What you need to do: Give back the rows word for word, starting at the very beginning and going on through the line that contains "Looking at the", with that line included. Leave the pictures out.
****************************************
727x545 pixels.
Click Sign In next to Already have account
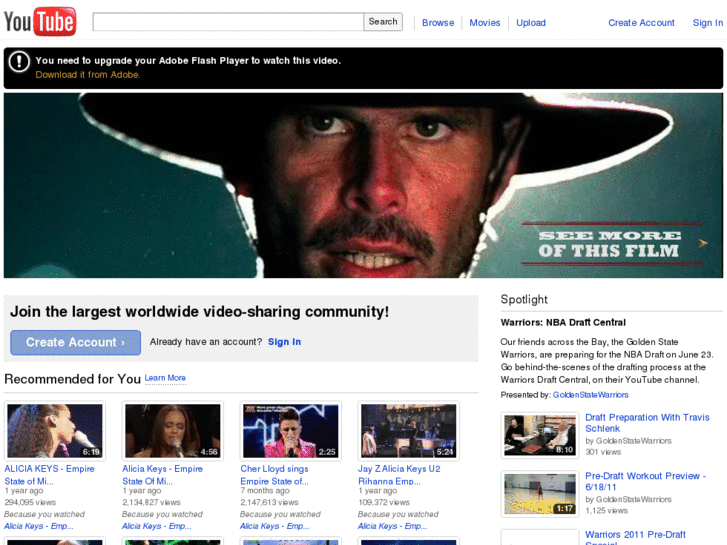284,342
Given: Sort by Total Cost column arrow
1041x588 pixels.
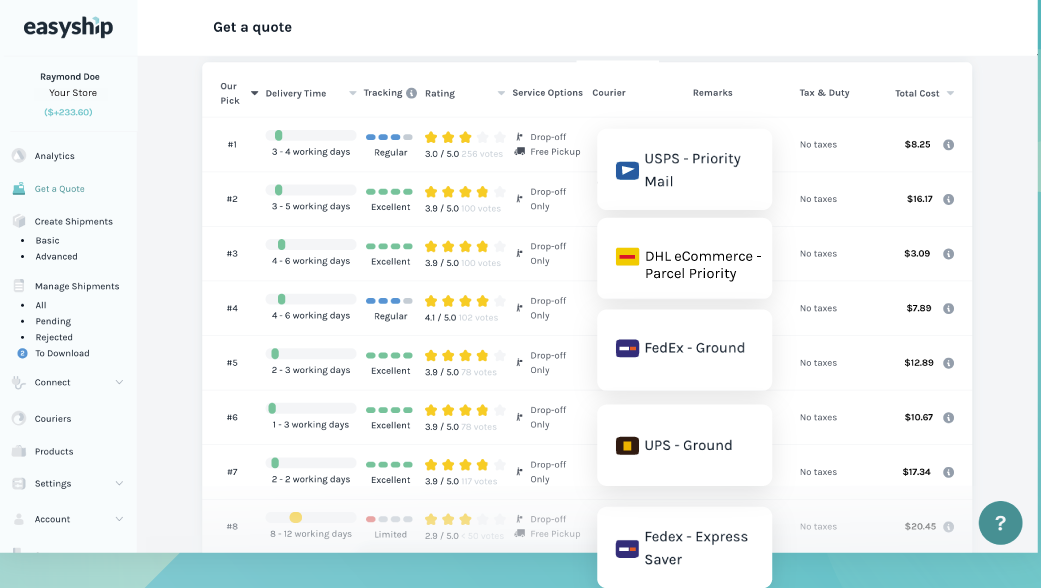Looking at the screenshot, I should click(950, 94).
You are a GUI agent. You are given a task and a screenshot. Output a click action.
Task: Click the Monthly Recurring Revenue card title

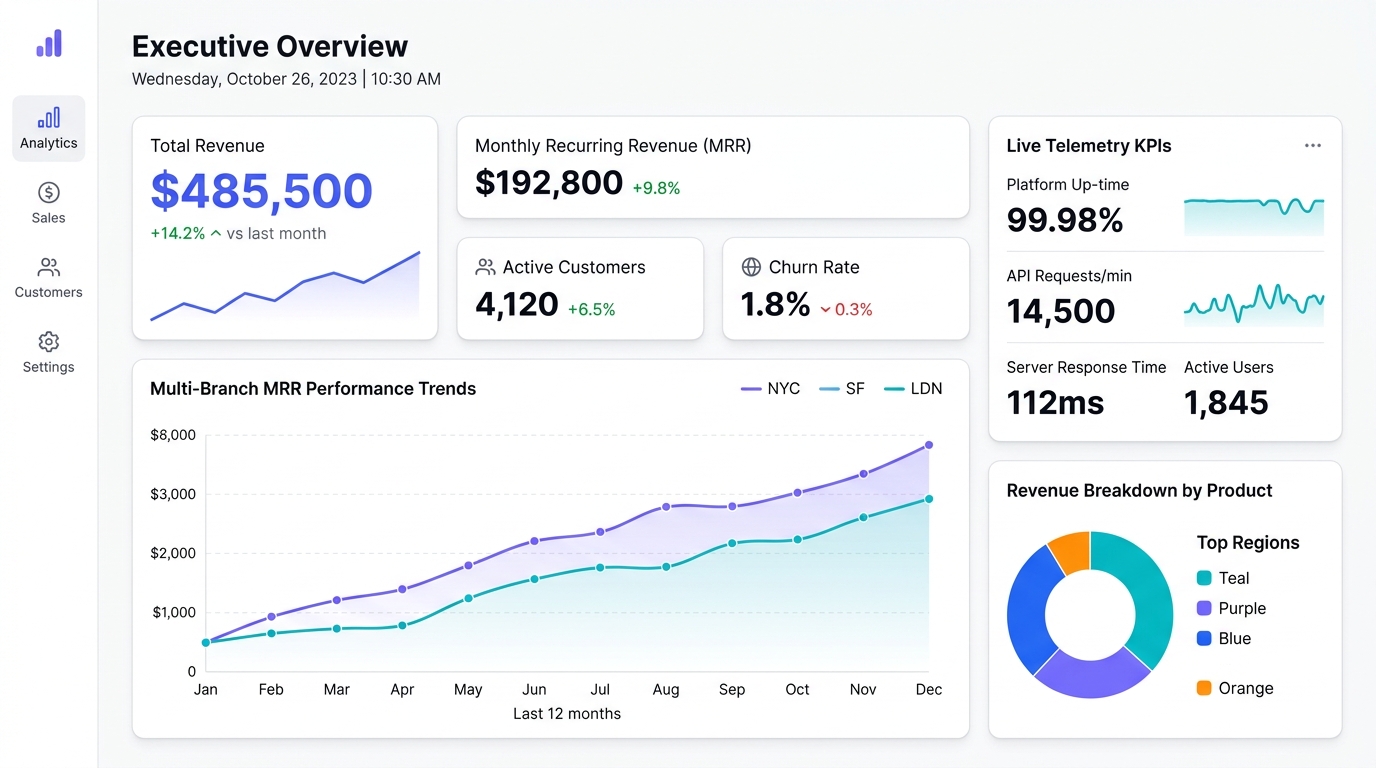[613, 146]
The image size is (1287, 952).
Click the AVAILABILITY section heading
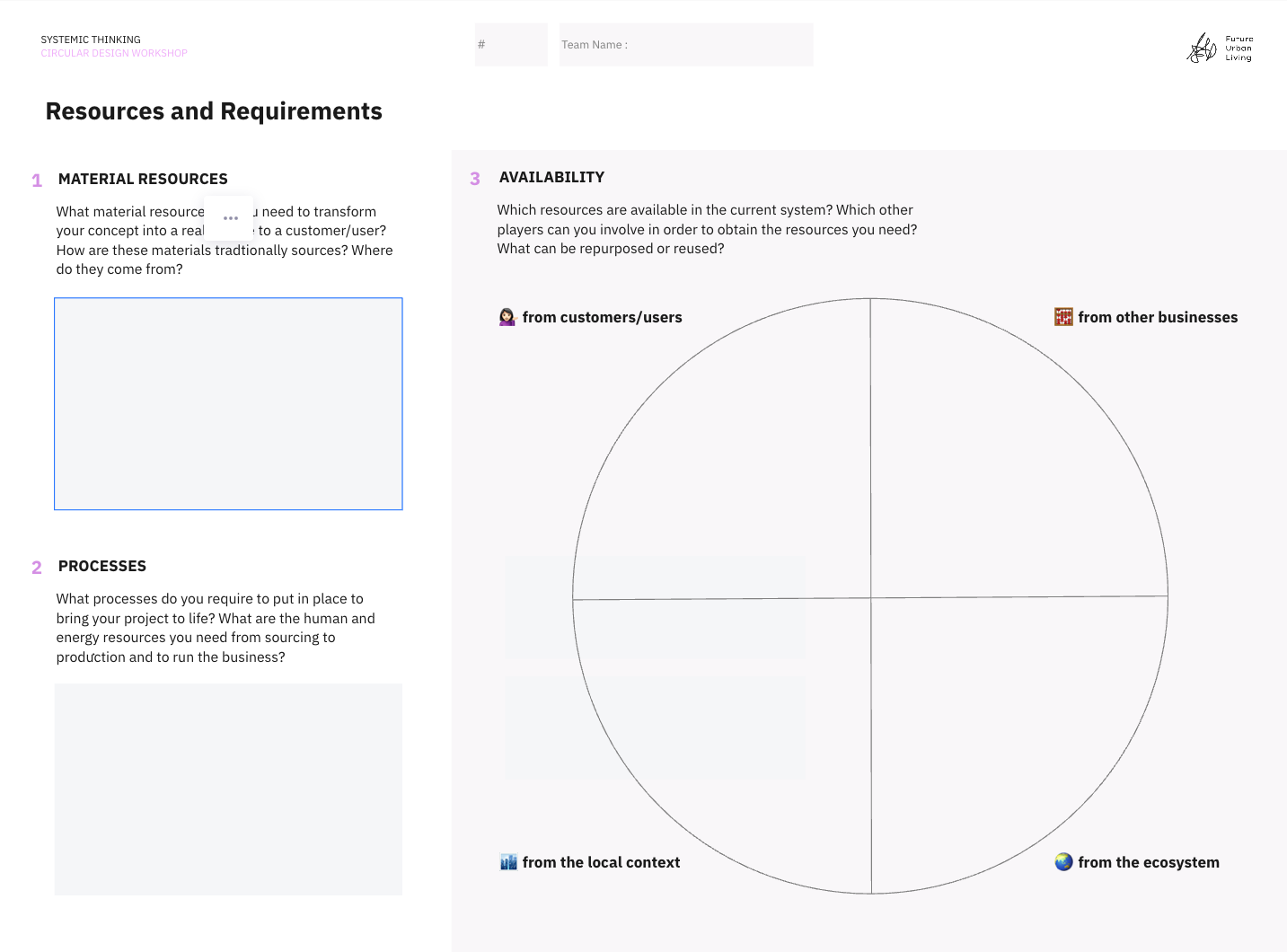click(551, 178)
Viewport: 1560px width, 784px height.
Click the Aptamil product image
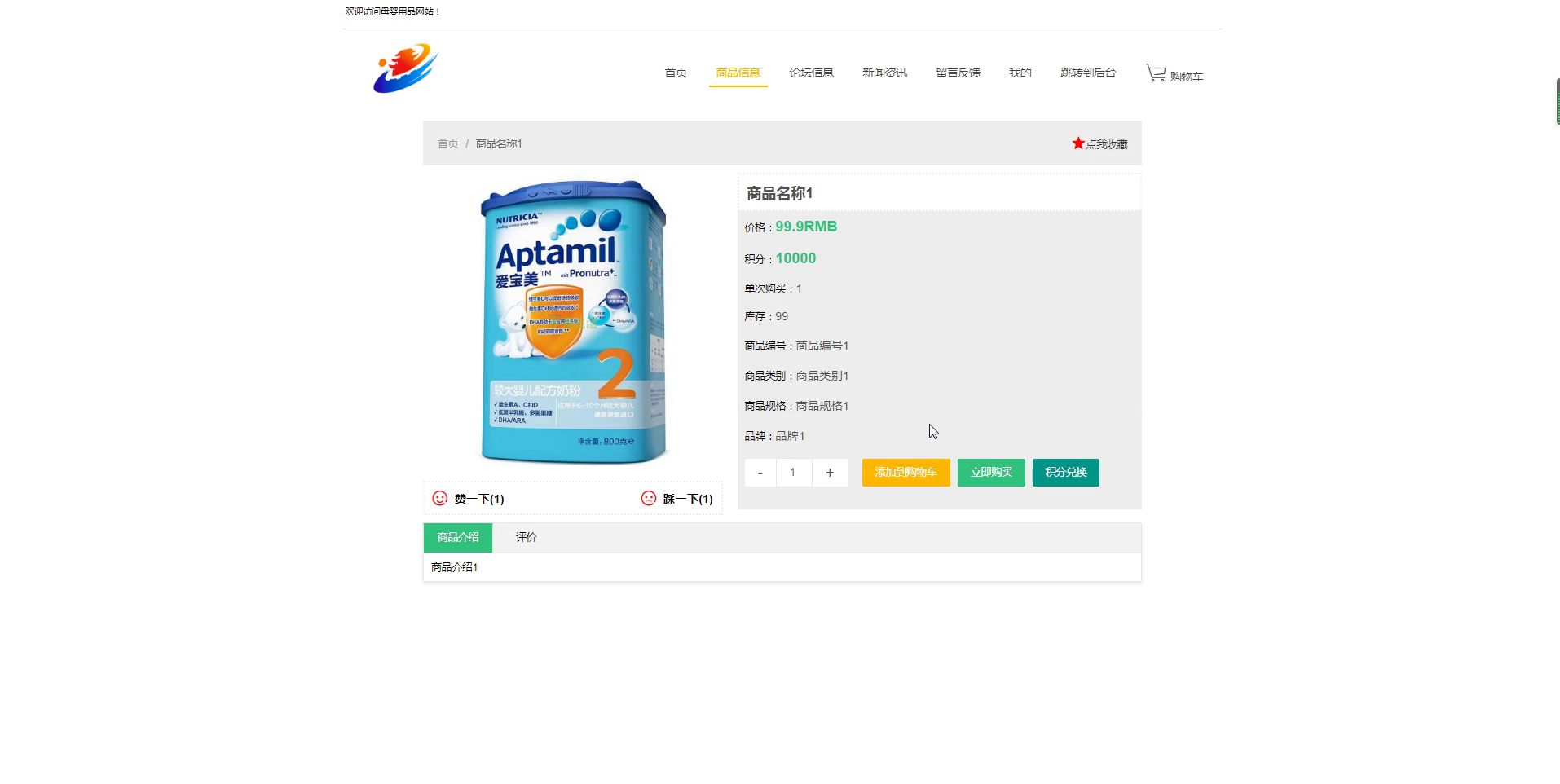[573, 322]

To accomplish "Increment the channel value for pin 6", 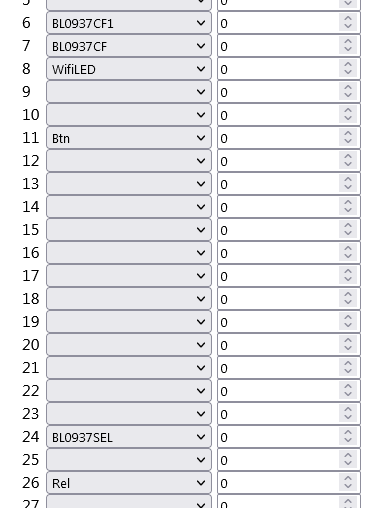I will pyautogui.click(x=348, y=18).
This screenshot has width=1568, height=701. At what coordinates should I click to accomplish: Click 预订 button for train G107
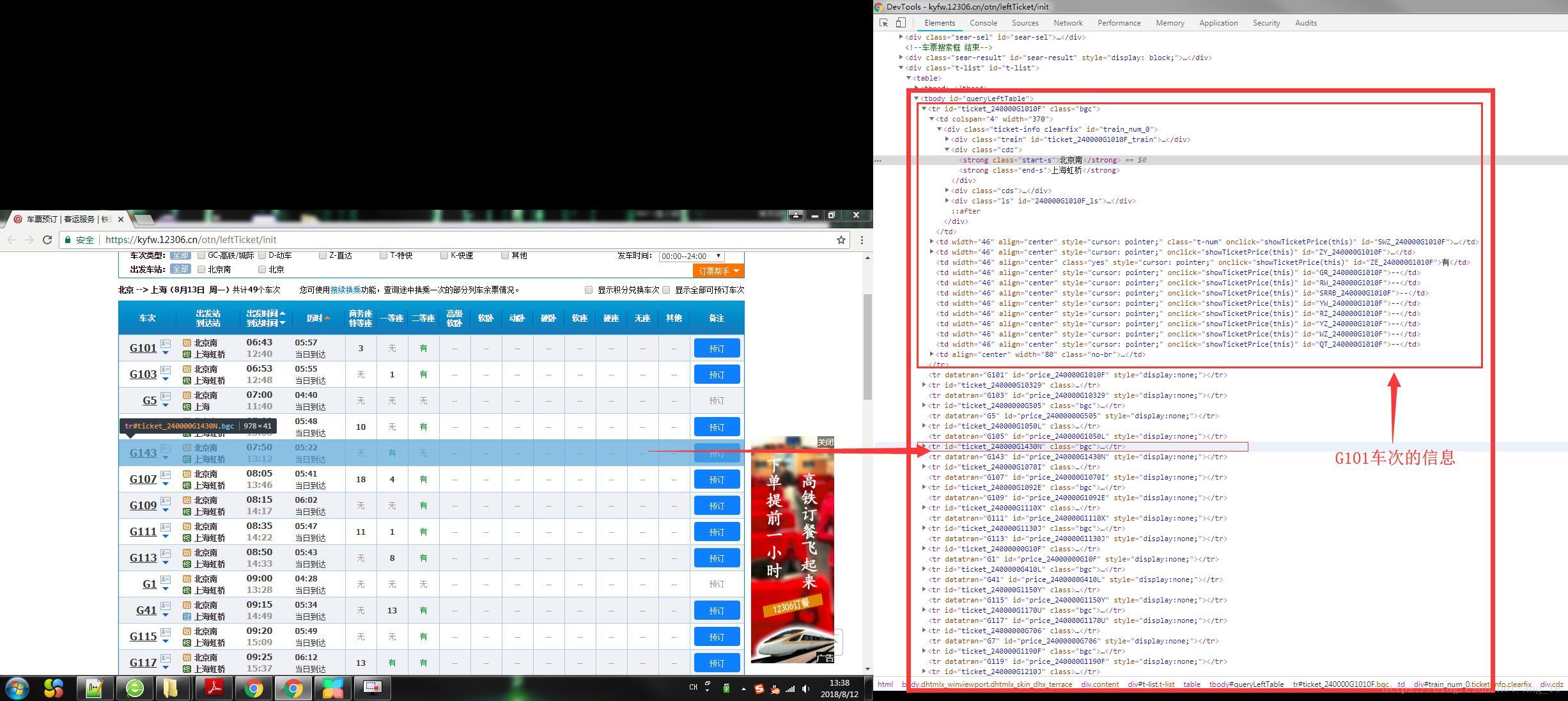coord(717,480)
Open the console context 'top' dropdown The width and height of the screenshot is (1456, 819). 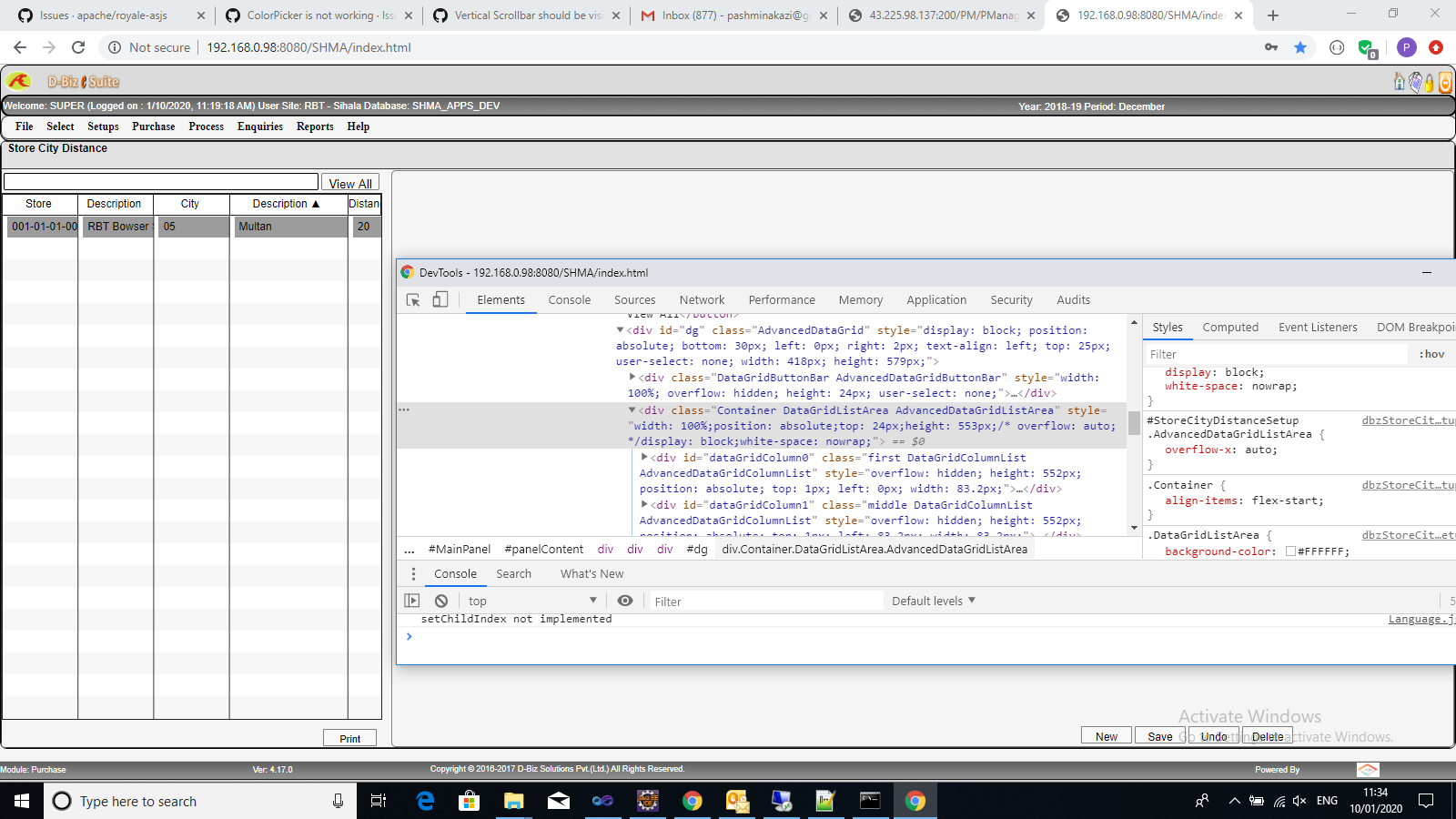[x=532, y=601]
****************************************
Solution to this exercise:
727x545 pixels.
Click Sign In next to Already have account
284,342
Given: Sort by Total Cost column arrow
1041x588 pixels.
Looking at the screenshot, I should click(950, 94).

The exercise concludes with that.